Moderate-income homeowners will soon have more options to refinance their mortgages to reduce their interest rate and monthly payments.
The Federal Housing Finance Agency (FHFA) is expanding the eligibility requirements for the RefiNow and Refi Possible programs to include borrowers making at or below 100% of the area median income (AMI). Previously, these programs were only available to low-income borrowers making at or below 80% AMI.
The biggest benefit to these programs is that they offer up to a $500 appraisal credit, if an appraisal is required for the refi. This makes refinancing more affordable by reducing closing costs.
The change expands eligibility beyond low-income borrowers to include some moderate-income borrowers. For example, in Nashville, Tenn. the new guidelines include borrowers making $16,460 more than the previous threshold.
|Area Median Income||Previous threshold: at or below 80% AMI||New Threshold: at or below 100%||Difference in income|
RefiNow and Refi Possible are available to borrowers with single-family mortgages backed by government-sponsored enterprises Fannie Mae and Freddie Mac.
The FHFA also announced modifications that would reduce “operational frictions” for lenders. That includes eliminating the requirement that the monthly payment must be reduced by at least $50. The new guidelines allow for any reduction to monthly payments.

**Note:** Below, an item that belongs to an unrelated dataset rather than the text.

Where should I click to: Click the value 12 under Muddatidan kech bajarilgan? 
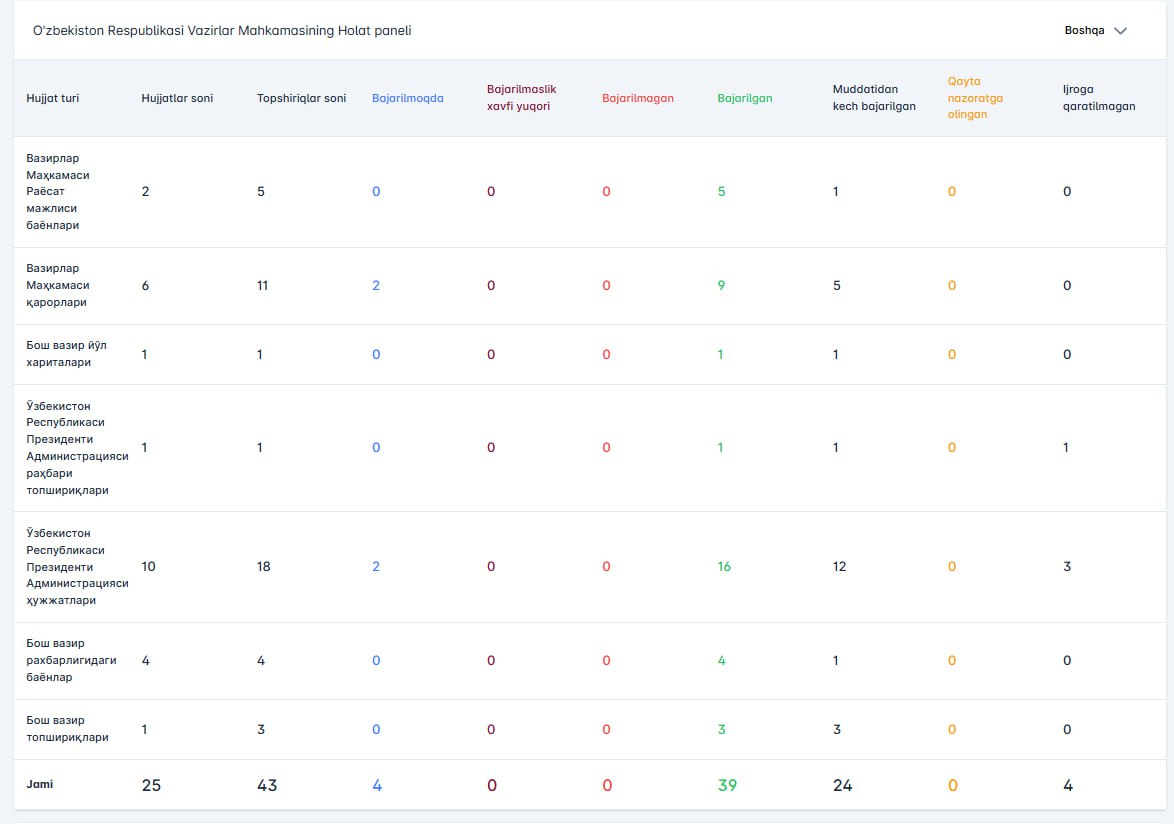[839, 567]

The new guidelines also remove a 10-year seasoning -- or waiting period -- included in the original program.
In an address at the 2021 Mortgage Bankers Association Annual Convention and Expo, FHFA Acting Director Sandra Thompson said the agency “found that there was actually a drop in the share of refinance loans made to borrowers below 100 percent of AMI” during the recent refi boom driven by low interest rates.
“This should be an urgent priority, as we are seeing significant numbers of lower income and minority Enterprise borrowers stuck in rates 30 to 60 percent higher than the current average,” Thompson said. “There are even a surprising number of Enterprise borrowers who have been diligently paying the mortgages they received in the 2000s but are still having to pay rates of more than 6 percent.”
Enterprise borrowers are those with loans owned by Fannie Mae and Freddie Mac.
The full raft of changes will be in effect by January 2022, although a firm date has not been set. That’s none-too-soon as major housing authorities -- including Fannie Mae and Freddie Mac -- are forecasting mortgage rates to rise in 2022.
Along with updates to its refinance programs, the FHFA also announced that it is adding desktop appraisals to its selling guide in 2022. A desktop appraisal is a home valuation made remotely using information from tax records and real estate listings.
Desktop appraisals were put in place early in the pandemic to allow appraisers to work remotely through lockdowns. This option expired in 2021 along with other short-term COVID flexibilities that kept the mortgage industry running.
Thompson said the decision to restore desktop appraisals was a result of reviewing data and feedback from industry professionals. This tool is especially helpful in rural areas where appraisers cover more territory.
“This certainty should allow lenders, borrowers, and appraisers alike to take advantage of the efficiency gains that desktop appraisals can provide and to continue the work of making our mortgage finance system more effective,” Thompson said.